## Texte de lecture
--------
Ensuite, la France doit faire montre du même respect pour tous ses partenaires, ce qui ne peut se produire que si elle a bien compris les deux premiers enseignements. Cela s’applique également à des pays plus grands comparativement, comme l’Inde. Si certains de leurs dirigeants peuvent présenter des motivations personnelles intéressées à s’associer avec Paris contre des pays tiers, la France ne devrait jamais perdre de vue le fait qu’il reste sans doute des membres patriotes dans leurs administrations permanentes militaires, de renseignement et diplomatiques (les « États profonds« ). Ces forces pourraient entrer en résistance contre leurs dirigeants si ceux-ci mettent en danger leur sécurité nationale en provoquant d’autres pays sur ordre de la France.
--------
## Données
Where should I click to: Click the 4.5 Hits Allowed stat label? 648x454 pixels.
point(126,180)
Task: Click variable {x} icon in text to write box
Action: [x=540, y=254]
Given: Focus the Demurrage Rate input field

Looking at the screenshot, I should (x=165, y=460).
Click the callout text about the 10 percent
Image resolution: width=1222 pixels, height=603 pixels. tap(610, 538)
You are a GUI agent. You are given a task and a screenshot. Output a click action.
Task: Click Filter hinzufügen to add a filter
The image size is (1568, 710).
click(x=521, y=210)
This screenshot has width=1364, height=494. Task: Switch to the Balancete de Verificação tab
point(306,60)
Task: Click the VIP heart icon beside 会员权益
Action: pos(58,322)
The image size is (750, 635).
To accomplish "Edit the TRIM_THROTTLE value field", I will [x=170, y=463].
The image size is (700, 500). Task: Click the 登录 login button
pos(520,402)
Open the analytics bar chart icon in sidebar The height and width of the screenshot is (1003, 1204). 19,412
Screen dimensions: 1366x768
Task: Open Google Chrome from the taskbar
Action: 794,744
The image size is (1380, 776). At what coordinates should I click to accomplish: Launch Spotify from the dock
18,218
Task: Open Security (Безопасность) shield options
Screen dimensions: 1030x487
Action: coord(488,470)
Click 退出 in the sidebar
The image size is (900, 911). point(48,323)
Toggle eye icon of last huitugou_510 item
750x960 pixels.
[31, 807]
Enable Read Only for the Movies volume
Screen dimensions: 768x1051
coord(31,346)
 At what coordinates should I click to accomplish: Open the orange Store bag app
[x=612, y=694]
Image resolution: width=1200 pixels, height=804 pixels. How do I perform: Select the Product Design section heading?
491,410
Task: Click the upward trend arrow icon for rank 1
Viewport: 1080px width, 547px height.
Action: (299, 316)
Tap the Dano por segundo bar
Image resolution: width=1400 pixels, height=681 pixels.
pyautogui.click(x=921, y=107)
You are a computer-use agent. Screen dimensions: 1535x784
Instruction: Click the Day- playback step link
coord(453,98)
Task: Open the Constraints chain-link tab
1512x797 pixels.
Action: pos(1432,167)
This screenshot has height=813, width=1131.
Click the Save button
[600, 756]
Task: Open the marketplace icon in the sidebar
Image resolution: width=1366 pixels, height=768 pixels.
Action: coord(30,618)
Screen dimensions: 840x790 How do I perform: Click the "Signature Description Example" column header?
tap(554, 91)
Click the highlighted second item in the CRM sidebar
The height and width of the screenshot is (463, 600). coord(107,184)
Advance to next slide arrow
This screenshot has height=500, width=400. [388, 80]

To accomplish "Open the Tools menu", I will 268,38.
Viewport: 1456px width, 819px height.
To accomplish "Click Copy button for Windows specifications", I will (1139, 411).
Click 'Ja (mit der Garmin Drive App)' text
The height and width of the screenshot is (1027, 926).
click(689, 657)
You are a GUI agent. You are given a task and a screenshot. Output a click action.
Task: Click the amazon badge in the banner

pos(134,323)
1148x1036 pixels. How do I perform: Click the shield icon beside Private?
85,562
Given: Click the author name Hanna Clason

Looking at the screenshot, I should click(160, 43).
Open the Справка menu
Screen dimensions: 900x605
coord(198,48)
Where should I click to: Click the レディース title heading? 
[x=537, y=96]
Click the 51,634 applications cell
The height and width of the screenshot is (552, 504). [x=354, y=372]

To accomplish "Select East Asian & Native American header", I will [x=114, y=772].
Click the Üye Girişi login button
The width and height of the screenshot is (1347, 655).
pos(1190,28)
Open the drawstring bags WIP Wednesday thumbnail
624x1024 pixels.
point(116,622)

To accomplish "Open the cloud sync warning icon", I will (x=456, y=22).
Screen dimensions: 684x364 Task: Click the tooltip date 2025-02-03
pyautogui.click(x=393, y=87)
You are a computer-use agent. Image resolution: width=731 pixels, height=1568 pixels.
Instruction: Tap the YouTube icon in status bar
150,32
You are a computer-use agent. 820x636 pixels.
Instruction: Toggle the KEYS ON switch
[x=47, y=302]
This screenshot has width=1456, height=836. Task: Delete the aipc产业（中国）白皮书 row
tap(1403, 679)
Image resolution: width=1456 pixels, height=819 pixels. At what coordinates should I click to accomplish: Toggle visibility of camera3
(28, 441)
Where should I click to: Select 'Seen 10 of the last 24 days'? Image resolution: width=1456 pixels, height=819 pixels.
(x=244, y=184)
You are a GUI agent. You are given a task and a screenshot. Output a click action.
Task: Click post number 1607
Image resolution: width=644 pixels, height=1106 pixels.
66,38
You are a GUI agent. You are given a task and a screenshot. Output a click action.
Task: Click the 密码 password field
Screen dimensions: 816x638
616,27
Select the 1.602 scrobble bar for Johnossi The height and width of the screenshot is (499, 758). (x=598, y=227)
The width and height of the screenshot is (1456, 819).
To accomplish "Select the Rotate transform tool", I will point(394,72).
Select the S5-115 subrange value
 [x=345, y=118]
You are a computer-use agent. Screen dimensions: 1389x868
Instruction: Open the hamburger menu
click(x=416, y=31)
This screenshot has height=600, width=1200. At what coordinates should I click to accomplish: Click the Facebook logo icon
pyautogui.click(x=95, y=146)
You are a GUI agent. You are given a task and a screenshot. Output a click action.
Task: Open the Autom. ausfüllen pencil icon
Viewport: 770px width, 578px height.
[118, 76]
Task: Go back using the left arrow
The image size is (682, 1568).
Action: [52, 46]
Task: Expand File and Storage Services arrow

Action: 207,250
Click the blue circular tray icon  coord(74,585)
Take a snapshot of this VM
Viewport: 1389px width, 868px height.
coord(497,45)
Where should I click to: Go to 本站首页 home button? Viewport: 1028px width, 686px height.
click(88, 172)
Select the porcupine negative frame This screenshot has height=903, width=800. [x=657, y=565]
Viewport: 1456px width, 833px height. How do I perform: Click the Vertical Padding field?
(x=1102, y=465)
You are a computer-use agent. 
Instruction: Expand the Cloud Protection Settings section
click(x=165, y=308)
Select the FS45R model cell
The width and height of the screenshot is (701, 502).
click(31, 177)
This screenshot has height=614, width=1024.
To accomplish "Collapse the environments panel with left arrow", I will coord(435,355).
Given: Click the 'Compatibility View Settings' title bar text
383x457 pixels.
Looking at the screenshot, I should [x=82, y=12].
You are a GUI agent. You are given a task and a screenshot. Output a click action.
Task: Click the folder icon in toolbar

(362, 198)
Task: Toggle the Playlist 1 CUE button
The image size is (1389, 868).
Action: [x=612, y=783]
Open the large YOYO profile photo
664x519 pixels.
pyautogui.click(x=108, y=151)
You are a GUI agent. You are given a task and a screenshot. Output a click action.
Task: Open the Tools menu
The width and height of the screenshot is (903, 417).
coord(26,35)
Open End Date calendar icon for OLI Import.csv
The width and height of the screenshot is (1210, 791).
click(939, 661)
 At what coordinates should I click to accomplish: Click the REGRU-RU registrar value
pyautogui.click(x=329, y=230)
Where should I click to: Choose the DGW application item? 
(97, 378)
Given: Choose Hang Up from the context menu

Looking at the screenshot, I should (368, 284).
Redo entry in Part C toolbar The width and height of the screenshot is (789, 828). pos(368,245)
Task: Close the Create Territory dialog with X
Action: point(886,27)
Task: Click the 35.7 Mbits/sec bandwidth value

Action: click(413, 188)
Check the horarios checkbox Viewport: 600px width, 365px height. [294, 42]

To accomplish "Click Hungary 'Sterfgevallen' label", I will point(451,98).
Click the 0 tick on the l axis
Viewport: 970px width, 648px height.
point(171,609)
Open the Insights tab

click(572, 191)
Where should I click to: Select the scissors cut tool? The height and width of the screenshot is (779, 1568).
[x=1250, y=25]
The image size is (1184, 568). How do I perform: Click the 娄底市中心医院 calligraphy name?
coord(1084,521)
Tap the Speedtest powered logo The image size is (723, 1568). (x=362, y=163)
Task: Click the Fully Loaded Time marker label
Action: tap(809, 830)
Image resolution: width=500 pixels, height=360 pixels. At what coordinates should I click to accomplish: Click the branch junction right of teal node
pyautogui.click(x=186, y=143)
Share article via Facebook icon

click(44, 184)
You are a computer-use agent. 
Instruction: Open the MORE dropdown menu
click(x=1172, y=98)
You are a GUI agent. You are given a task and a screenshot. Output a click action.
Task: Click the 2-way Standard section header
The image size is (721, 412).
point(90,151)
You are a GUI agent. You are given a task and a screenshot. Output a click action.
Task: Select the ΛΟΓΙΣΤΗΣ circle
--------
## Problème posé
D'après le texte de lecture, quel pays est cité comme exemple de partenaire comparativement plus grand auquel la France doit le même respect ?

## Solution proposée
L’Inde.